Today it occurred to me that I have spent two years at Tufts. Two entire years. Two years of laughter, tears, anger, joy, frustration, anxiety, and many more emotions that I really can’t explain. The past two years do not feel like a long time, and yet here we are. It’s insane.
In some ways, I feel more washed-up than any senior could. I was explaining to some of my wilderkids (I was a leader for Tufts Wilderness Orientation) why junior year is so weird; you see, as a freshman, everything is so new and exciting, and there is so much to learn and experience. As a sophomore, you have a better grip on the whole college thing, and you aren’t a freshman anymore, which is cool in and of itself. Seniors are pretty much living the dream as monarchs of the school, finalizing their Tufts bucket lists as they wrap up their college career. But Juniors… we’re smack dab in the middle. 2 years down, 2 to go. Nothing is really new anymore, friend groups have already been established, and at this point everyone has just sort of settled into a routine. Most of us are just starting to delve into the meaty parts of our majors—the requirements, the tough stuff, the classes that aren’t exactly fun. Junior year is weird, to say the least.

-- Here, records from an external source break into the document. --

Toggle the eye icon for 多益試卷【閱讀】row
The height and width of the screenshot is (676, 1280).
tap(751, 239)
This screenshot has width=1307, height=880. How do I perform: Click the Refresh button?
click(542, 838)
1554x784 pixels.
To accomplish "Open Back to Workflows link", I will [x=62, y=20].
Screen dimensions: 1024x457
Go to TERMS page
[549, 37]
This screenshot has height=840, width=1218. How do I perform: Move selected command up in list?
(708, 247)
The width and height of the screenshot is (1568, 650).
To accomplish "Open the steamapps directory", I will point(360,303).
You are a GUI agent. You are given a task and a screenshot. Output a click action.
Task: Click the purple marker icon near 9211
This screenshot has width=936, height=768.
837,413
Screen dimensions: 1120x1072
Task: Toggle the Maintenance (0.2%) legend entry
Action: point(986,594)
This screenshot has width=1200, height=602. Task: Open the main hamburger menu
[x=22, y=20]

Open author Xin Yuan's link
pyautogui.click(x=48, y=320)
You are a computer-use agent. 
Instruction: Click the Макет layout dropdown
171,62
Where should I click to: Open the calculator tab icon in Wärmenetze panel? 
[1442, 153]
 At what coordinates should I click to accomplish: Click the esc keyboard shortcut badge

Right now in my life, I’ve never felt so in limbo. I feel as though I’m sort of just existing, drifting on autopilot through the same old stuff I’ve always been doing. I remember at the beginning of Sophomore year, I wrote a blog post on here and ended it with the line “here’s to an amazing, over-scheduled, unreasonably exciting sophomore year.” It’s pretty amazing to look back and see how much has changed since then; how much I’ve grown, how much I’ve learned, and what is yet to come.
Perhaps I sound a bit like a Debby Downer, but I’m honestly just curious to see what this year will be like. My co-leader for T.W.O. told me a few weeks ago that this year will be “the year of Soss [my nickname],” but I can’t help wonder exactly what that means. I think I’ll just take it as the year I really evaluate how my college experience has been thus far, and what I want to work on. The number one priority for me right now is to focus on myself and my existence outside of Tufts—because it’s easy to forget that while I am a Tufts student, I’m also a regular adult, living in a house and shopping for groceries and trying to get a job. It’s a strange balance, but I think I’m ready to take it on.